* **Problem to solve**
Return the lines of the data below, from the one containing "1270x745 pixels." through the very last, exactly and with both ends included; no pictures.

* **Task input**
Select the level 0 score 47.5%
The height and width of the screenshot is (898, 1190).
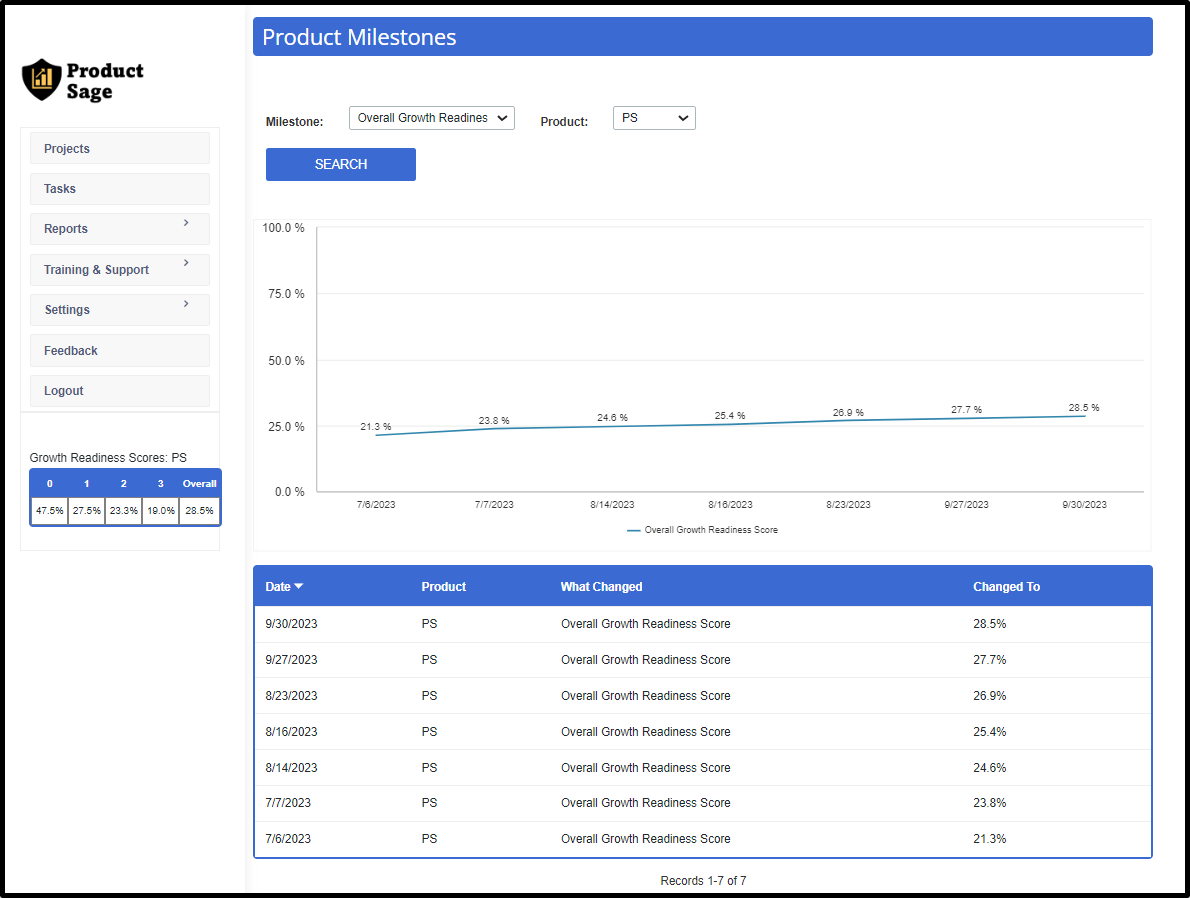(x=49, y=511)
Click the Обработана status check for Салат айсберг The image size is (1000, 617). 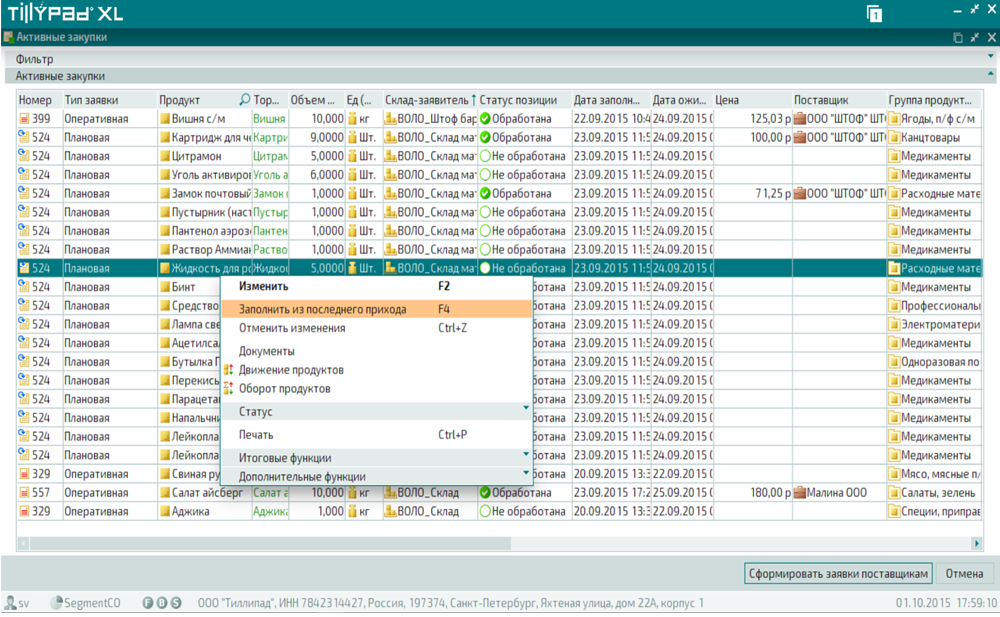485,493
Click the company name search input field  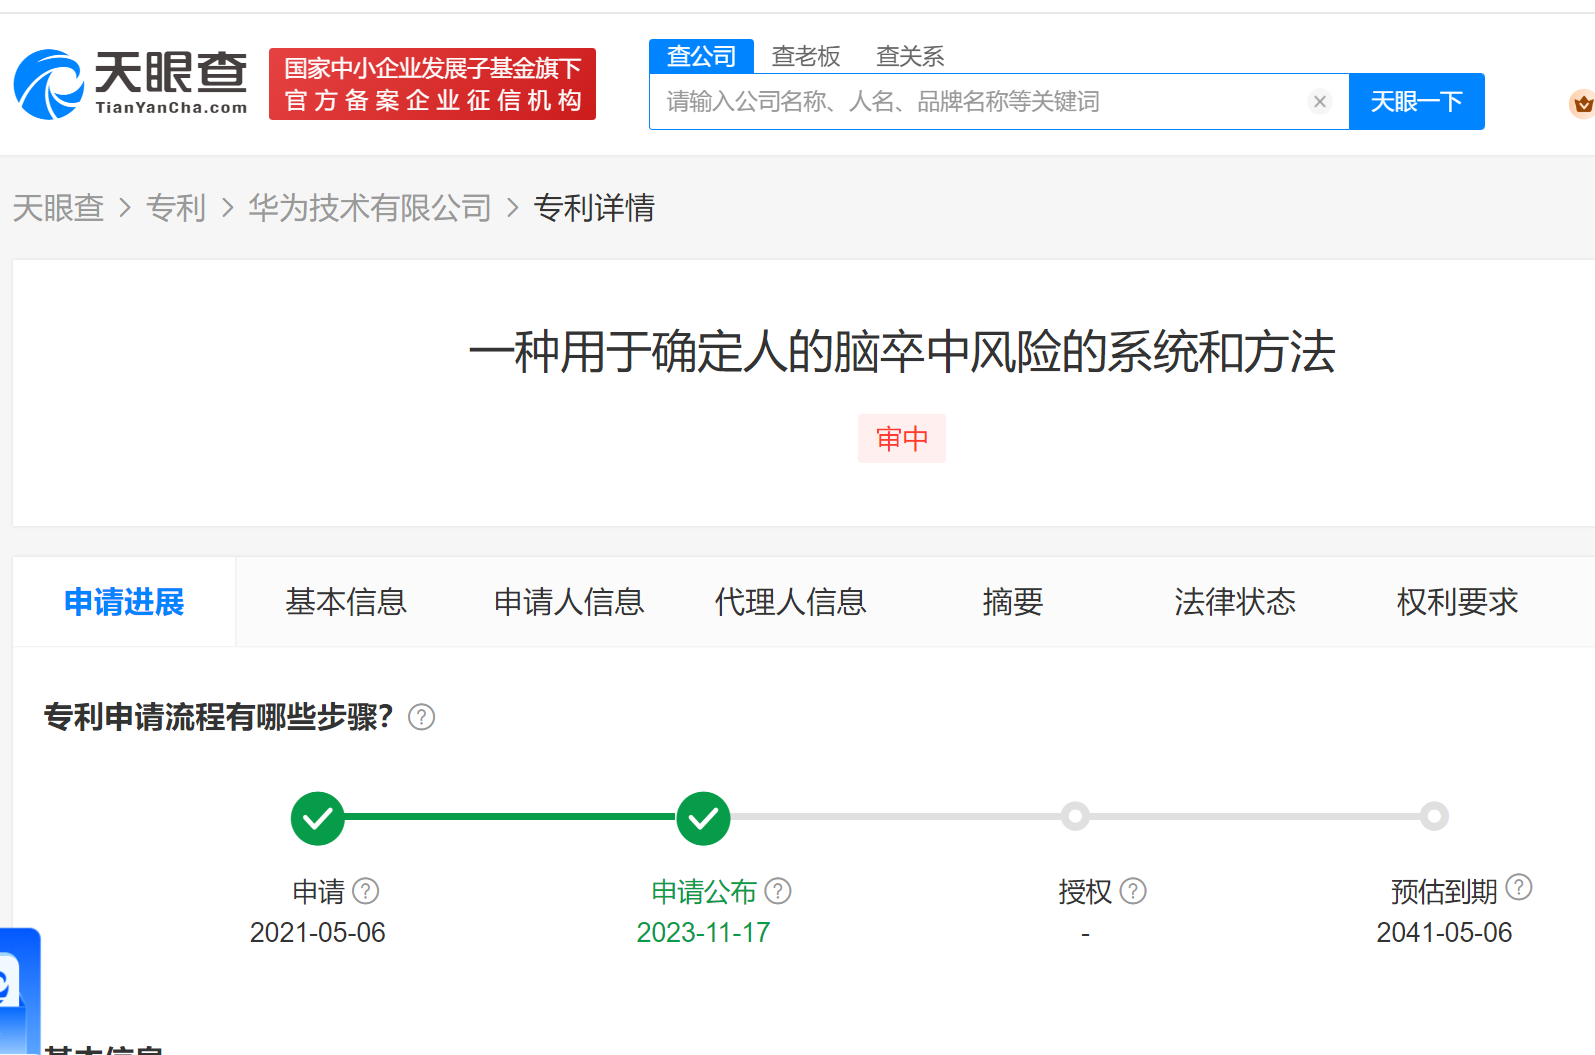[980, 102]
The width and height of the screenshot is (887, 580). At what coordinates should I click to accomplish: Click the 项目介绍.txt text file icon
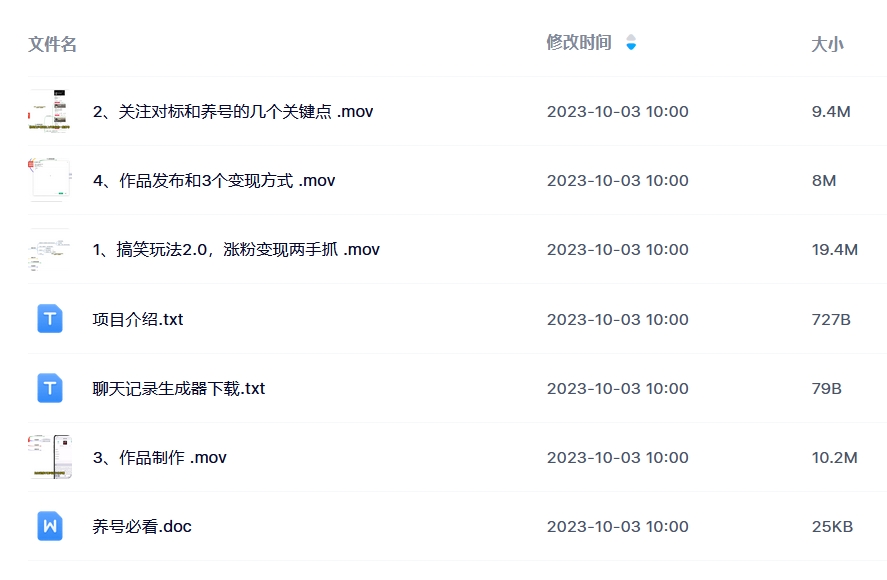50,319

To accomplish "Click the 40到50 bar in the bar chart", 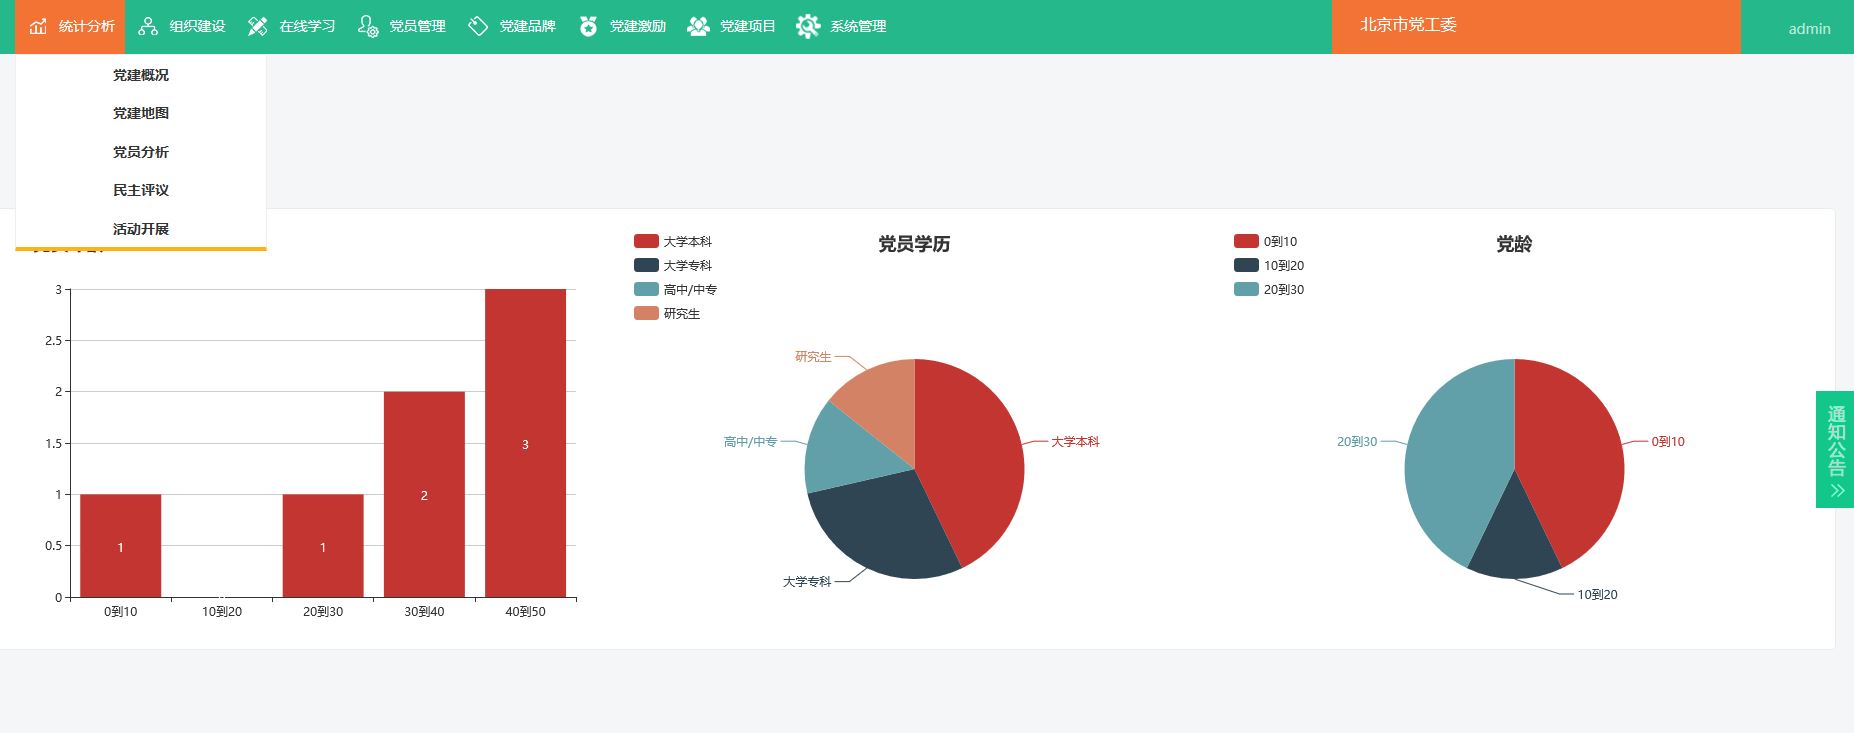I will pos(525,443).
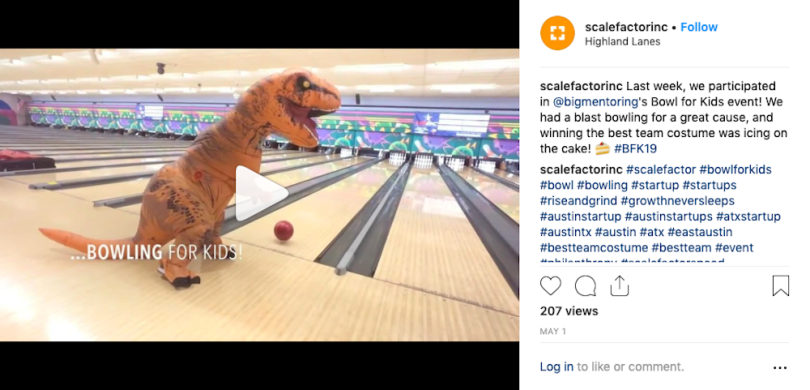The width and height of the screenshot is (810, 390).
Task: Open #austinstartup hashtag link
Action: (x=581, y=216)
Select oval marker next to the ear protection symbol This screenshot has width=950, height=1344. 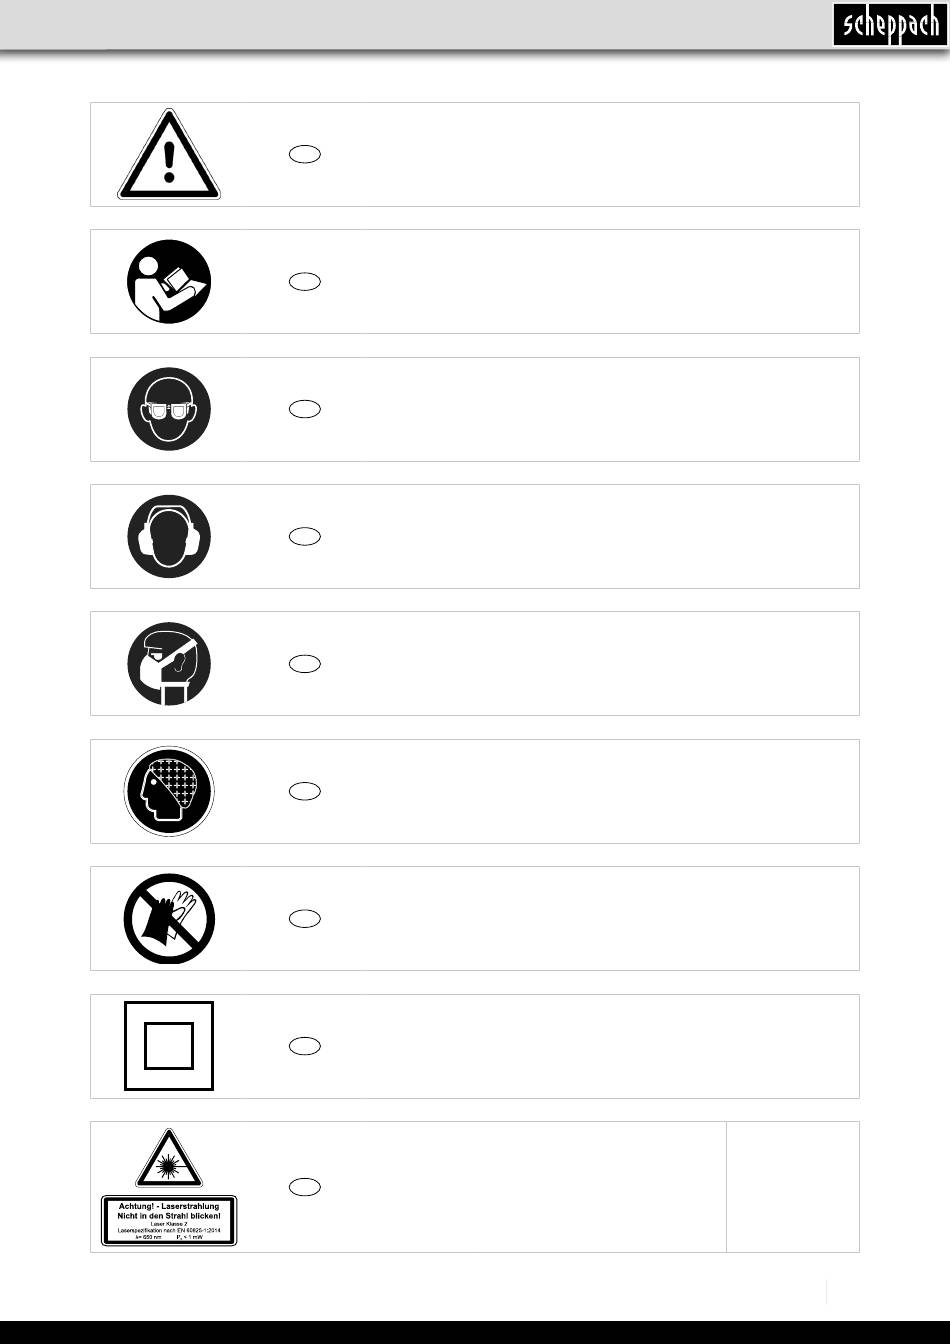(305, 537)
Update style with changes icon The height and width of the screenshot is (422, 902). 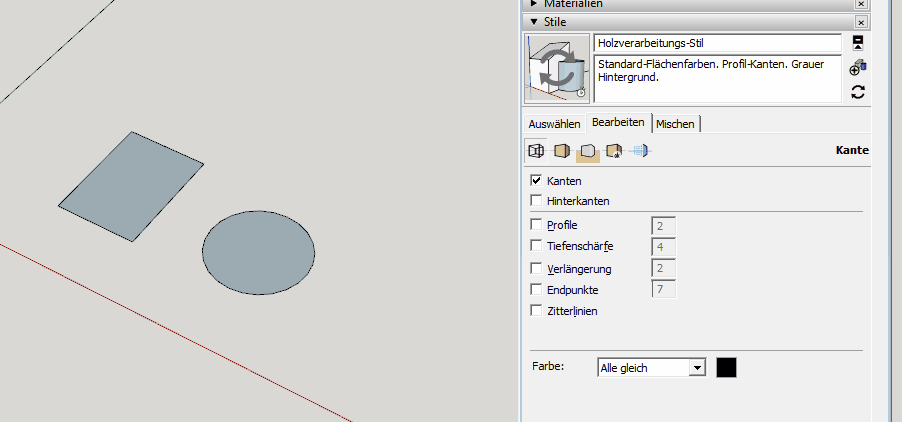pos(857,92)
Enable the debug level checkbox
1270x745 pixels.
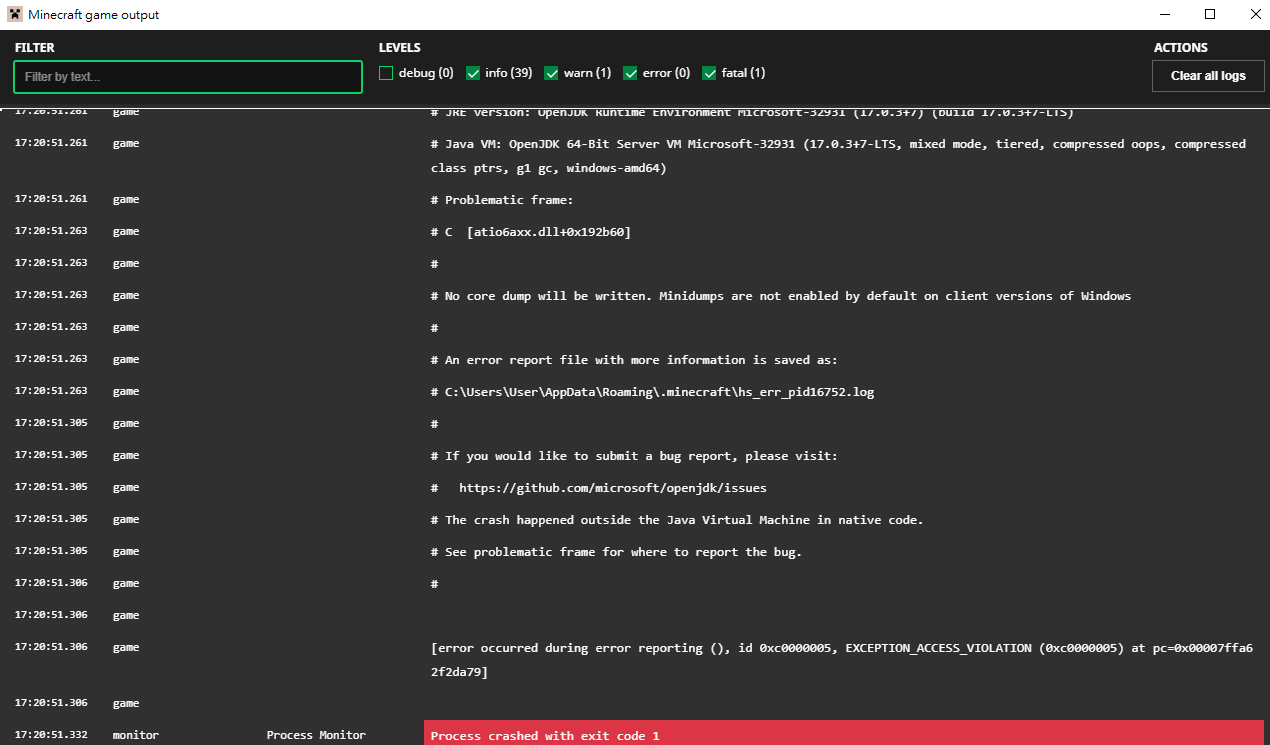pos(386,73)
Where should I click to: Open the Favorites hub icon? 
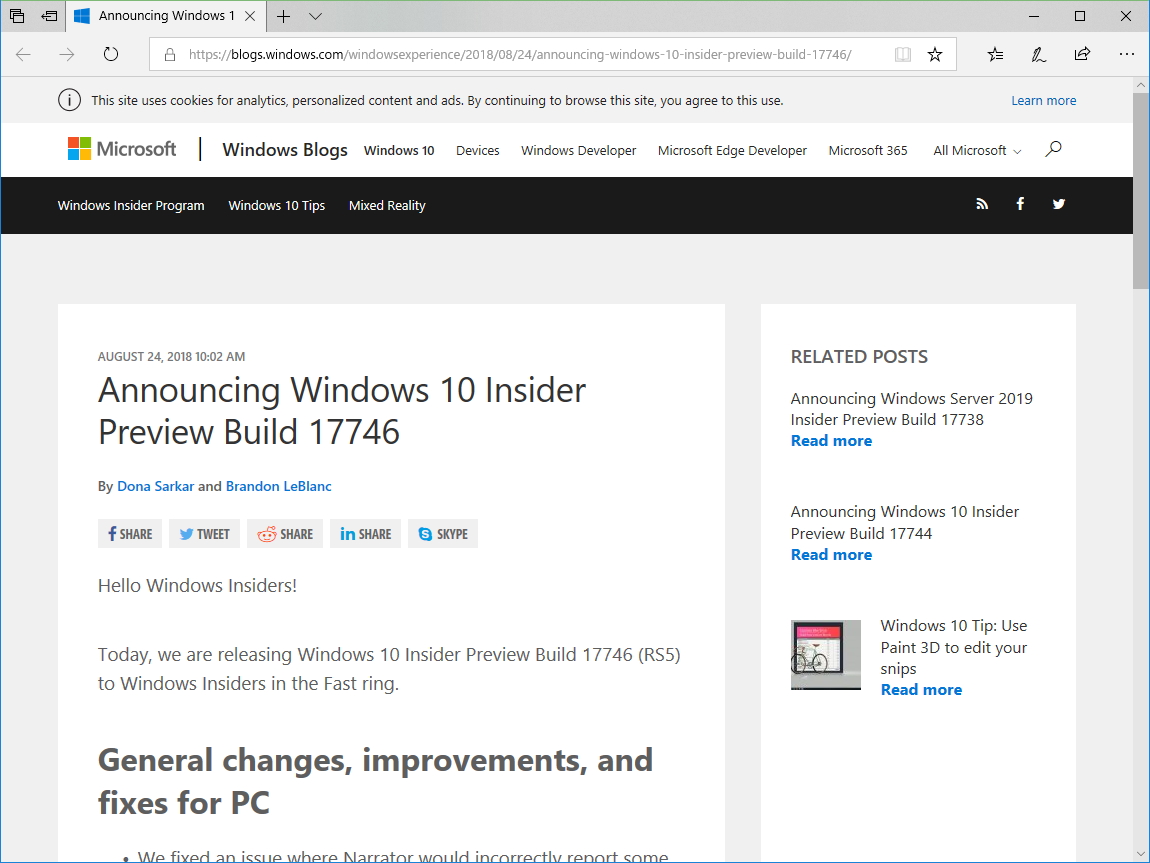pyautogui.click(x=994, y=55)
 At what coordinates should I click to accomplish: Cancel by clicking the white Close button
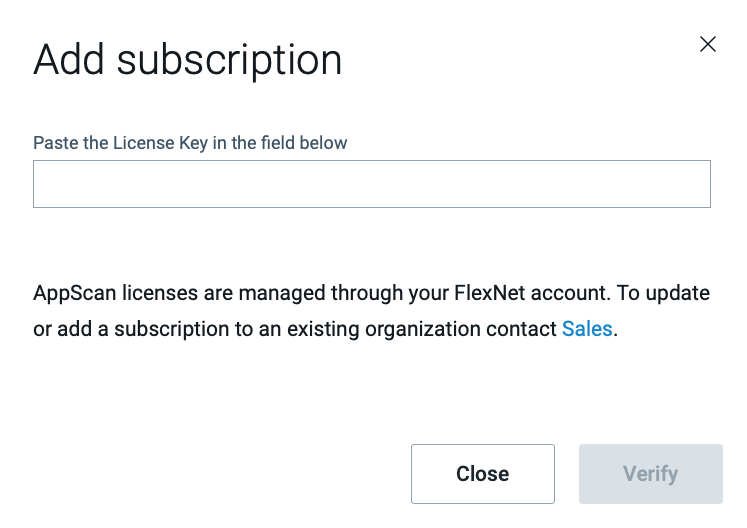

* **Completed task**
1270x745 pixels.
pos(386,73)
Where should I click to: Open the Favorites hub icon? 
pyautogui.click(x=994, y=55)
 At what coordinates should I click to accomplish: Cancel by clicking the white Close button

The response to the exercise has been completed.